GUI Element Detection Using SOTA YOLO Deep Learning Models
Seyed Shayan Daneshvar, Shaowei Wang
TL;DR
This study benchmarks four recent YOLO models (YOLOv5R7s, YOLOv6R3s, YOLOv7, YOLOv8s) on the VINS GUI element dataset to evaluate GUI element detection performance. Using 300-epoch COCO-pretrained training on 416×416 images, it assesses accuracy via $mAP@0.5$ and $AP[.5:.05:.95]$, finding that YOLOv5R7s excels at $AP@0.5$ while YOLOv7 delivers the best $AP[.5:.05:.95]$; element-wise, Drawers and Switches are easiest, Checked Text Views hardest, with YOLOv8s sensitive to aspect ratios. The study reveals that model rankings on GUI data can diverge from general datasets like COCO and highlights the risk of relying solely on validation performance for model selection.
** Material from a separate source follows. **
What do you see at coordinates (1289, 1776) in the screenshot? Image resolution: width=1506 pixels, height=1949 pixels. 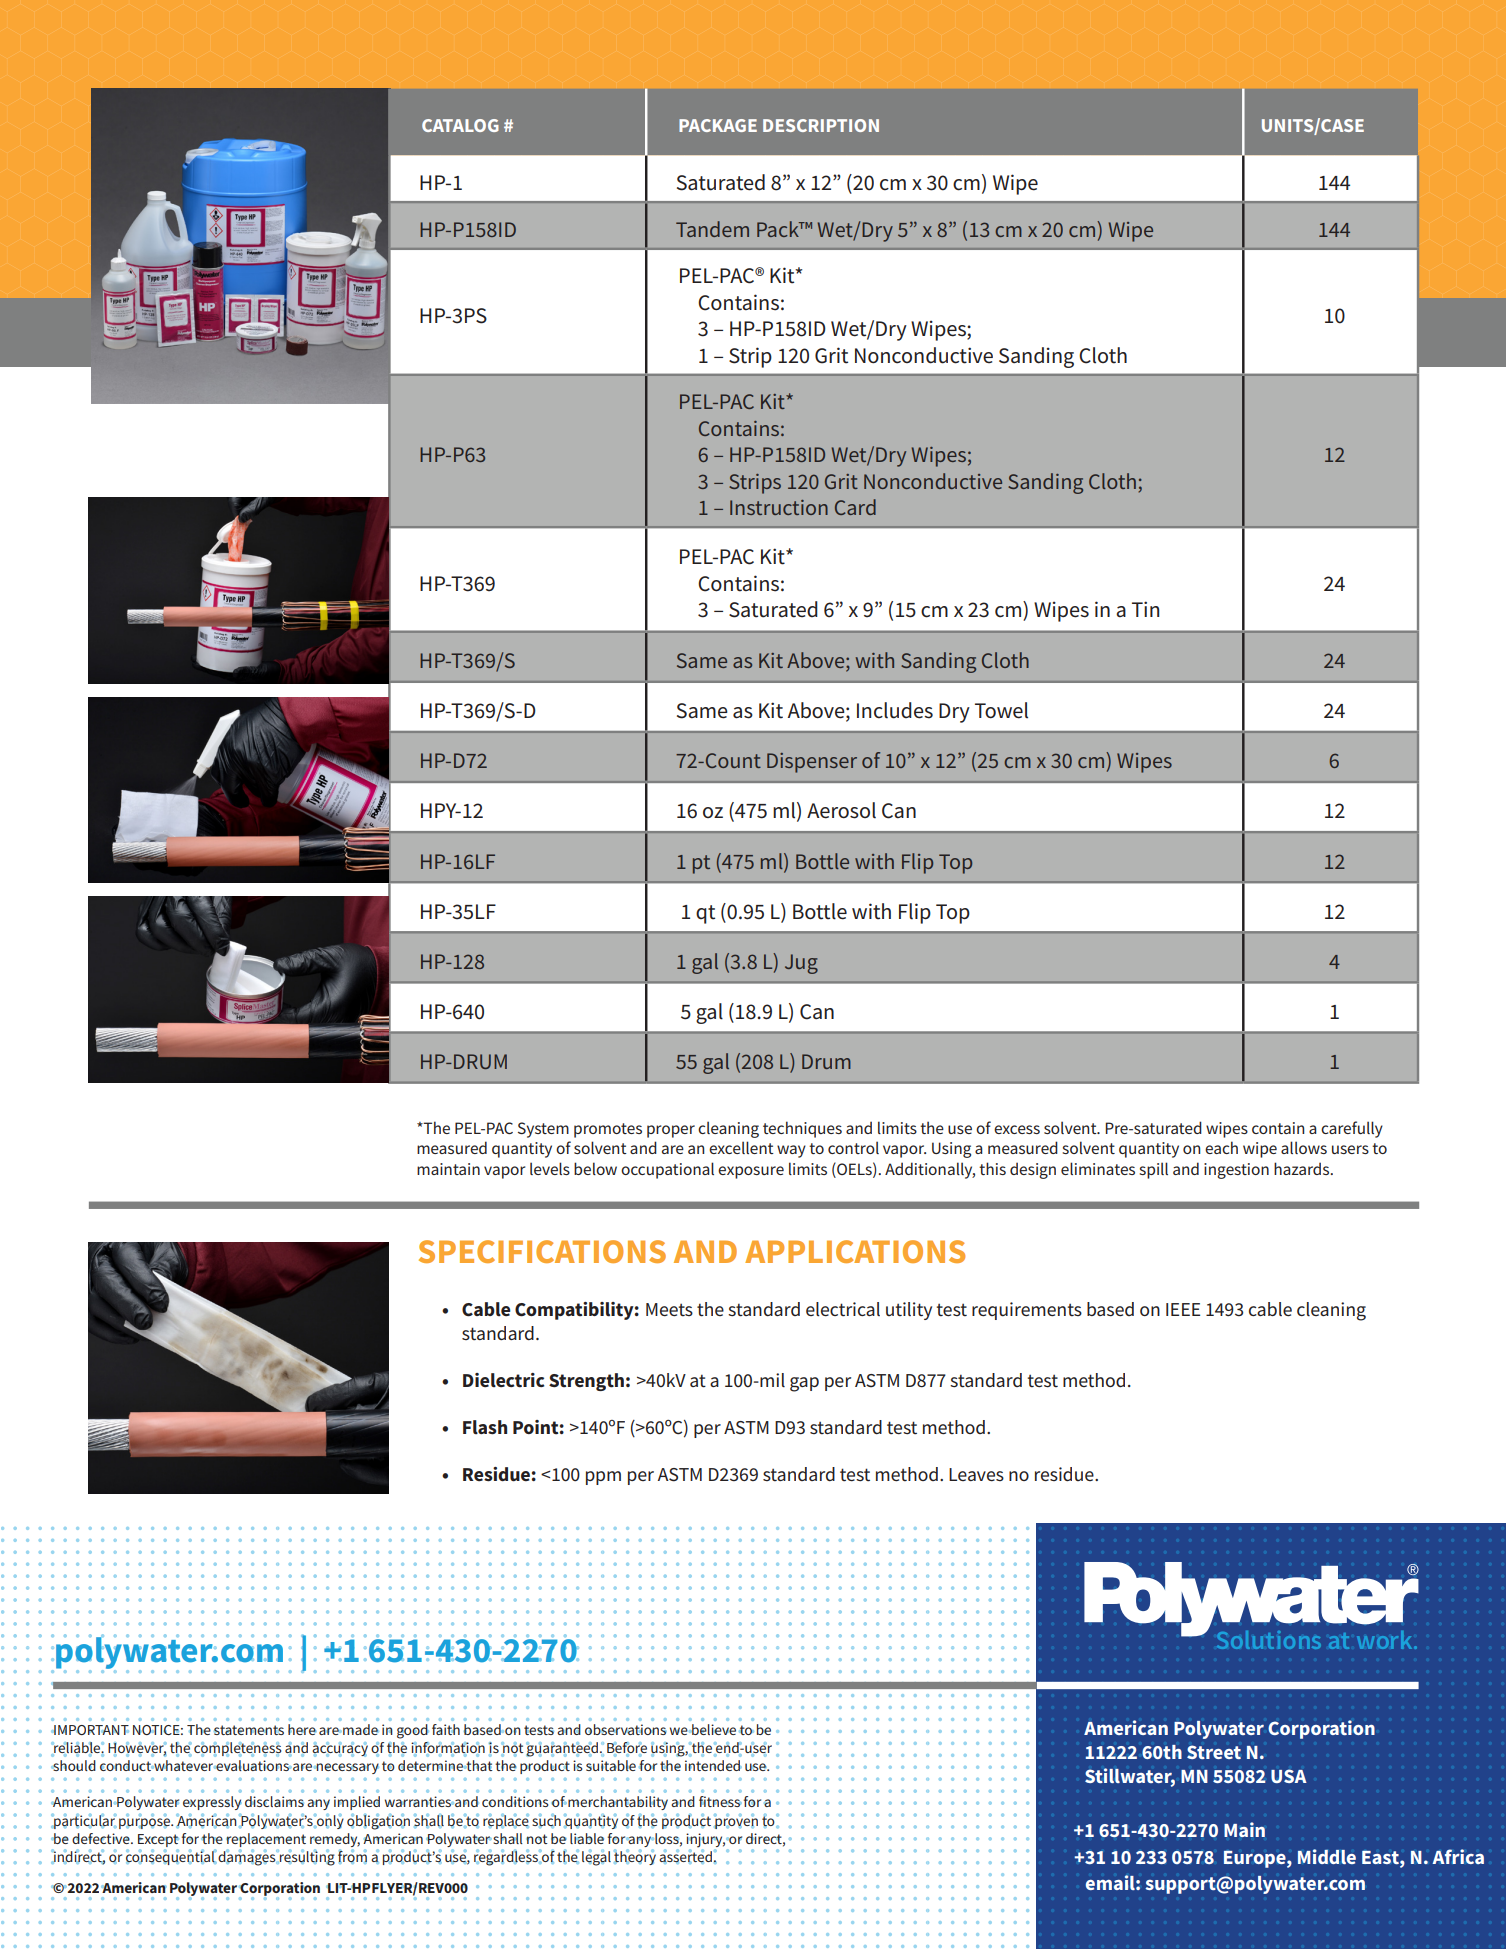 I see `USA` at bounding box center [1289, 1776].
It also discusses limitations and threats to validity and suggests future work on integrating GUI-element detection with code-generation and exploring mobile versus web GUI differences. Overall, the work provides a GUI-specific view of state-of-the-art YOLO performance and practical guidance for GUI-focused detection tasks.
Abstract
Detection of Graphical User Interface (GUI) elements is a crucial task for automatic code generation from images and sketches, GUI testing, and GUI search. Recent studies have leveraged both old-fashioned and modern computer vision (CV) techniques. Oldfashioned methods utilize classic image processing algorithms (e.g. edge detection and contour detection) and modern methods use mature deep learning solutions for general object detection tasks. GUI element detection, however, is a domain-specific case of object detection, in which objects overlap more often, and are located very close to each other, plus the number of object classes is considerably lower, yet there are more objects in the images compared to natural images. Hence, the studies that have been carried out on comparing various object detection models, might not apply to GUI element detection. In this study, we evaluate the performance of the four most recent successful YOLO models for general object detection tasks on GUI element detection and investigate their accuracy performance in detecting various GUI elements.